Did Gov. Rick Scott intentionally break the law by withholding emails in a personal account from which he conducted state business? That question will now be raised in court.
A Leon County Circuit Court judge ruled this week that an ongoing lawsuit against Gov. Rick Scott can be amended to include the complaint that Scott purposely withheld information he was required to make public, or that he purposely delayed releasing that information.
Tallahassee lawyer Steve Andrews sued the governor last year in a property dispute. During the course of the lawsuit he requested emails that the governor’s staff said didn’t exist. A lengthy legal fight ensued, and nearly 200 emails were released.

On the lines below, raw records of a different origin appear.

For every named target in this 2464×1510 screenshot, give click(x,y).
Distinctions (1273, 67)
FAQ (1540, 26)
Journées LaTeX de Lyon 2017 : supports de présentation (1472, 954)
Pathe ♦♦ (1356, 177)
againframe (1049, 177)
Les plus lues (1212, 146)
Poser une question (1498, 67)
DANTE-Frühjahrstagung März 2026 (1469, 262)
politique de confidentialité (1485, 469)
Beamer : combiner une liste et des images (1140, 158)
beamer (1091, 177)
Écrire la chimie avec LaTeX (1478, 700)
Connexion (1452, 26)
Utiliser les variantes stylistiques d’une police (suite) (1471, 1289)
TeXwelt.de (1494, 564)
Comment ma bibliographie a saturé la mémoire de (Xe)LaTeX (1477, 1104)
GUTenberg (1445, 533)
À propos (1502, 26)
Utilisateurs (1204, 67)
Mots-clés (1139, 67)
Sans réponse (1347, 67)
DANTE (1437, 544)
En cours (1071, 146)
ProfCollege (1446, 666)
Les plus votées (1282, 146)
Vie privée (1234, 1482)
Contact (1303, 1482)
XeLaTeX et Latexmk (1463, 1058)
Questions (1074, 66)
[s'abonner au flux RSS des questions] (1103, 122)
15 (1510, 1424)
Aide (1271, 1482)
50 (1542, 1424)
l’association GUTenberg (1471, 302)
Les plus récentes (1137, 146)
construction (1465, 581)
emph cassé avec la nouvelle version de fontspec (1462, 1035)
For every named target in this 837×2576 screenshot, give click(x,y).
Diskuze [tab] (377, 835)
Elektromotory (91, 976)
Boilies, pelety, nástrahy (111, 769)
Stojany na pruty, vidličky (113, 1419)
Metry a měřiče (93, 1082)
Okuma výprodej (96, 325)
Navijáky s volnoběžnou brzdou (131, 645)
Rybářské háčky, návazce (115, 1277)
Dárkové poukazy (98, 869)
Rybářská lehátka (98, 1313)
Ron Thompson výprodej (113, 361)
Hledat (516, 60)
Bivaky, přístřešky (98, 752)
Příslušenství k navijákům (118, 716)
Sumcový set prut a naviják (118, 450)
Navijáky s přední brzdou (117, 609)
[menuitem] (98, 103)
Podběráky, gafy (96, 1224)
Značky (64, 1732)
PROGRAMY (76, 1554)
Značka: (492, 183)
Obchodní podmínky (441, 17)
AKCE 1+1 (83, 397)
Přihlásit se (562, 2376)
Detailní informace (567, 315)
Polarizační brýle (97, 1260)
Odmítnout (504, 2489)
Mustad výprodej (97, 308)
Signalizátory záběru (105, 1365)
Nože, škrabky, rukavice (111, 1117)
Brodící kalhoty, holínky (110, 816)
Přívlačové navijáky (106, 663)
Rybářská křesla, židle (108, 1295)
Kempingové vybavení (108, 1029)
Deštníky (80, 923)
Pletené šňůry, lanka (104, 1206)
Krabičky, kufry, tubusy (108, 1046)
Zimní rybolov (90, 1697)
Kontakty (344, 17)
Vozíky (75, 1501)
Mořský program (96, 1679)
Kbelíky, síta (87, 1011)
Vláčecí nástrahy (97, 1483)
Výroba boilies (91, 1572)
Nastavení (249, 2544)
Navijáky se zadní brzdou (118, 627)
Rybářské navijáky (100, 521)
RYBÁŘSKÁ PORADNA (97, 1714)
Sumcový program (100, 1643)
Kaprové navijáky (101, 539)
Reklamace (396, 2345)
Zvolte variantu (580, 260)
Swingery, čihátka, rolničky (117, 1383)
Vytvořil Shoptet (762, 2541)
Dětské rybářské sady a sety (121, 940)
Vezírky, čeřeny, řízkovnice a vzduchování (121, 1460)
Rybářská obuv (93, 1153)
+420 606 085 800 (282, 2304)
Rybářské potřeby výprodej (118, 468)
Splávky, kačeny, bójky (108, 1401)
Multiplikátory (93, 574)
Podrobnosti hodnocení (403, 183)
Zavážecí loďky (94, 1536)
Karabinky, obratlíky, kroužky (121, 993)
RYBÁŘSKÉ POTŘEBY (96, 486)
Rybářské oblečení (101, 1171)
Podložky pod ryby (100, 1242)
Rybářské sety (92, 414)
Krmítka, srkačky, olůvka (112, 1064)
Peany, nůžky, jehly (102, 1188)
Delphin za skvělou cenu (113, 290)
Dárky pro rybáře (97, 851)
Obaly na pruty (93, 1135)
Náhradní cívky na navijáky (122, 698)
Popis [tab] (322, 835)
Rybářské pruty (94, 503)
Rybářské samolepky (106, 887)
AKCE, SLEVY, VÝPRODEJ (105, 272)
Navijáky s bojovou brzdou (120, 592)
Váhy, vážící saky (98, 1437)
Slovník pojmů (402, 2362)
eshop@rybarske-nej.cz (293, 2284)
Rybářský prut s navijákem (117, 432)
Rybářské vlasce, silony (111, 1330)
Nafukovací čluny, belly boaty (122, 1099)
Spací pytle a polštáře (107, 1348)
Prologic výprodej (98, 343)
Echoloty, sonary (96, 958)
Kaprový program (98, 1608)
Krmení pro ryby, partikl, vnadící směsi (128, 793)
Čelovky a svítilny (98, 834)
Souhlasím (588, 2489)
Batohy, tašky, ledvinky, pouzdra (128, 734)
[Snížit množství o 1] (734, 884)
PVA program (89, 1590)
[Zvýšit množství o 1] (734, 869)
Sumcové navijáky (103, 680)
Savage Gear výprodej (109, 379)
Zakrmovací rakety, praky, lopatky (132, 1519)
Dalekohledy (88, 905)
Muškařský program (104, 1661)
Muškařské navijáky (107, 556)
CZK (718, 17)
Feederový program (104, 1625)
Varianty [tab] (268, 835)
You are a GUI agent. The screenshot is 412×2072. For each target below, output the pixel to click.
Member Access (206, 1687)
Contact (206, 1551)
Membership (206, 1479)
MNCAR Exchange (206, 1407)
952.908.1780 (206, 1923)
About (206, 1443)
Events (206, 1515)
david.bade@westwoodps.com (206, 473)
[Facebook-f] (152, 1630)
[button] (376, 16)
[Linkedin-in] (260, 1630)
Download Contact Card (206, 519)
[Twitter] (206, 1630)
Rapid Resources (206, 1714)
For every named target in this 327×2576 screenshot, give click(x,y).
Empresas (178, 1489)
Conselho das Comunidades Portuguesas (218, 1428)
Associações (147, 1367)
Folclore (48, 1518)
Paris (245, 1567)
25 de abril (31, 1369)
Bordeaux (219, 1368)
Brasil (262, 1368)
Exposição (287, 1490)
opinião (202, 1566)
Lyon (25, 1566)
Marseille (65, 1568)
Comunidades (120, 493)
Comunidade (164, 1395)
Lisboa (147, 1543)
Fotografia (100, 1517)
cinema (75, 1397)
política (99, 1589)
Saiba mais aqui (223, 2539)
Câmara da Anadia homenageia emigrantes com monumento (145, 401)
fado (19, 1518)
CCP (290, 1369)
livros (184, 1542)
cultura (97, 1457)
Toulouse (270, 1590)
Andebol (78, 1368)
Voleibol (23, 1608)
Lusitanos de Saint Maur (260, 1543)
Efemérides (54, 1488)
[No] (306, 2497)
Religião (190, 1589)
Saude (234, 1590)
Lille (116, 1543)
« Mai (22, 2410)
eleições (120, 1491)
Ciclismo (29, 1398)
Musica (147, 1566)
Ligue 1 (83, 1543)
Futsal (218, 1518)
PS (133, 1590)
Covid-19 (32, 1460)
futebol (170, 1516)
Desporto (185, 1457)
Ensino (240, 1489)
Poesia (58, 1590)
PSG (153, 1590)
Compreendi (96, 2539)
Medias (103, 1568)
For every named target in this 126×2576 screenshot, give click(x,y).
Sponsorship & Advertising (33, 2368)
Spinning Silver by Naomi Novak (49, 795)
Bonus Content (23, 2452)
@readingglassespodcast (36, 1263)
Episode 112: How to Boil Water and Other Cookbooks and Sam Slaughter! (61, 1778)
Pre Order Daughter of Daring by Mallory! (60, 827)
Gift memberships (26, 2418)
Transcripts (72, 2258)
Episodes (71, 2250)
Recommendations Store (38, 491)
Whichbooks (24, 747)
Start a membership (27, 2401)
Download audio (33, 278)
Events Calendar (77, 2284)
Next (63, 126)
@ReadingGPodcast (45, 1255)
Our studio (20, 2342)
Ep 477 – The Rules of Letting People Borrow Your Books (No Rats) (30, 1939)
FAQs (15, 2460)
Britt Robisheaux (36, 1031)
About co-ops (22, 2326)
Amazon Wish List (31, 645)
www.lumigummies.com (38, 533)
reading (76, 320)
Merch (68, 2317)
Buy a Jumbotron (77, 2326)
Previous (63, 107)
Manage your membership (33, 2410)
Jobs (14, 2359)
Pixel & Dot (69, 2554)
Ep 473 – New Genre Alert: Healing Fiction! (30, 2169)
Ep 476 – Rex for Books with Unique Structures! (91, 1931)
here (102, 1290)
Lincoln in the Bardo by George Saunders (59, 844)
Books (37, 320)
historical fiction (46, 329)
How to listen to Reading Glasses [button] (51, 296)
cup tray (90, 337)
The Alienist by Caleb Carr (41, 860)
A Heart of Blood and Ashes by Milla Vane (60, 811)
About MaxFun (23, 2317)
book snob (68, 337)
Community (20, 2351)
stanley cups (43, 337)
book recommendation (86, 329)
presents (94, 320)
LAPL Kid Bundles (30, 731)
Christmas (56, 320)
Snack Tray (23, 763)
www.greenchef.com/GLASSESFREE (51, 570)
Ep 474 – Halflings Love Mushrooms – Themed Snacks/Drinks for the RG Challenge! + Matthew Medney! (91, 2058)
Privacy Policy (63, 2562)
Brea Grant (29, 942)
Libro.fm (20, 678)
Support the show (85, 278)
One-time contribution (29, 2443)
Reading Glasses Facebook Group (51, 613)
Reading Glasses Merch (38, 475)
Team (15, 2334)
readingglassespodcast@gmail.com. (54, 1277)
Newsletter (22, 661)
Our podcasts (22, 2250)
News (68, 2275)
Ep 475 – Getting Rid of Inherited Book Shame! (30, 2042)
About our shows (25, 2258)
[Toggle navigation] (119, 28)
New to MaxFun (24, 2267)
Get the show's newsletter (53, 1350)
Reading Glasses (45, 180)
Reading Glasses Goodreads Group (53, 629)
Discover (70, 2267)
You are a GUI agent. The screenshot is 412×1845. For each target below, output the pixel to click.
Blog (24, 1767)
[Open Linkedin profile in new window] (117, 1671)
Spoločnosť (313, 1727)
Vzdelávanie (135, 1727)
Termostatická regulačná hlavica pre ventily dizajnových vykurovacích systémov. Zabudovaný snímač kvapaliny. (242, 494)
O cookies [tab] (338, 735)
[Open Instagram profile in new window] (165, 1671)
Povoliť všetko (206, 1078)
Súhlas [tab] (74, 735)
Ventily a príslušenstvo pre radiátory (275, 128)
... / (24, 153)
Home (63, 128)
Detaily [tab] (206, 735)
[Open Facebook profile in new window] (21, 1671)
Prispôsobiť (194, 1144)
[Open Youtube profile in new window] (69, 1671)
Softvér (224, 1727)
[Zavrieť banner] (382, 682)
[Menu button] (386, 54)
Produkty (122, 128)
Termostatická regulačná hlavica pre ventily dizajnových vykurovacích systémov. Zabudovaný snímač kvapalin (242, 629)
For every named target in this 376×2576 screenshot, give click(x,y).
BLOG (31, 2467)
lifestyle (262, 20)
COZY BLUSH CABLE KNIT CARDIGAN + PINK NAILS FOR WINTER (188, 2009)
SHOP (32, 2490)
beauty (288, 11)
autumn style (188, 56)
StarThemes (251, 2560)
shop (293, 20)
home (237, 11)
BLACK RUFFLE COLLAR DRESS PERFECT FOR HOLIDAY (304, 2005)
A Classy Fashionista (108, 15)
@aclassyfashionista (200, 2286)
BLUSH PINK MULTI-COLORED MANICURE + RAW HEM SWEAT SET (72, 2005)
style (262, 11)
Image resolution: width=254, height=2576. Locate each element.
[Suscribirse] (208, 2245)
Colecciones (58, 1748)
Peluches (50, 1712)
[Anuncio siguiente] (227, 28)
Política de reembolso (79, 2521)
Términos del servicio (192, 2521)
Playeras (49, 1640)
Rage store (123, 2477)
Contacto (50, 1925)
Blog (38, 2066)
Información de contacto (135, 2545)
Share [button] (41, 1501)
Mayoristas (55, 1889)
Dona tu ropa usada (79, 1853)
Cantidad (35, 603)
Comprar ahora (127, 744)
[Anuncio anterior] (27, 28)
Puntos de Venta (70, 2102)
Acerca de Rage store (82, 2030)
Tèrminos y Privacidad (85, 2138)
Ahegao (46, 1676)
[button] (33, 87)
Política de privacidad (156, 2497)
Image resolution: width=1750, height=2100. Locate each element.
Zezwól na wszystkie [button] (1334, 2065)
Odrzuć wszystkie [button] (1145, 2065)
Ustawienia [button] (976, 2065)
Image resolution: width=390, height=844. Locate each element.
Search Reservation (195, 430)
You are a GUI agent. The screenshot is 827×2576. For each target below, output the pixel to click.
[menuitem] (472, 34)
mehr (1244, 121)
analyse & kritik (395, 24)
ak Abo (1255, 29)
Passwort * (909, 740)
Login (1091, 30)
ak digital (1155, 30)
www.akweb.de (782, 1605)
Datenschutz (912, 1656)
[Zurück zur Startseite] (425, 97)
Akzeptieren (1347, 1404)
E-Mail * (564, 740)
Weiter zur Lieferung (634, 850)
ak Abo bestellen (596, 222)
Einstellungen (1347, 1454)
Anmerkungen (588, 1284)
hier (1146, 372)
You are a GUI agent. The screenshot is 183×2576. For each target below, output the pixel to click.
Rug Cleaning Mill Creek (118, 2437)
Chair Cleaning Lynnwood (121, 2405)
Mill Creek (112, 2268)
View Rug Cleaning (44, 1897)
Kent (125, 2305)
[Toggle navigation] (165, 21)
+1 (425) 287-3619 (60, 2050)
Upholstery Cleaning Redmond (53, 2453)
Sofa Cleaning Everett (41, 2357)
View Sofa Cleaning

According to WLRN public radio:
The ruling follows last month’s release of nearly 200 pages of emails that Scott’s lawyer said didn’t exist. The documents show the governor used a private account to discuss government business like the state budget and possible vetoes.
Scott previously said his private email was not used for matters involving the state.
The AP reports:
Andrews said the sudden decision to turn over the emails came after state officials previously denied to him that any such emails existed.
“It’s a violation of the public records laws (that) when you ask for the email accounts of the governor, they don’t give you the email accounts and then two years after we ask for the emails they suddenly provide them to us,” Andrews told Chief Circuit Judge Charles Francis.
It is not a violation of law to have a private email account, but it would be a violation if someone asked for emails and the governor’s office failed to turn them over. Andrews has cited past letters from the Scott administration and from Scott’s attorney contending that they had previously turned over all records.
Scott’s attorney argued that the case should not allowed to be amended, but lost, according to the AP:
Francis instead gave Andrews 20 days to amend his lawsuit — and then 20 days for the Scott administration to respond. A hearing on the case could come early next year. The judge did tell Andrews to refrain from making arguments that voice opinions about Scott’s motives or reasons for failing to turn over the records.
Jackie Schutz, a spokeswoman for Scott, predicted the court would ultimately throw out Andrews’ lawsuit.
“Steve Andrews makes his living by suing the state and launching personal attacks and we are confident the courts will ultimately ignore his baseless arguments,” Schutz said in an email.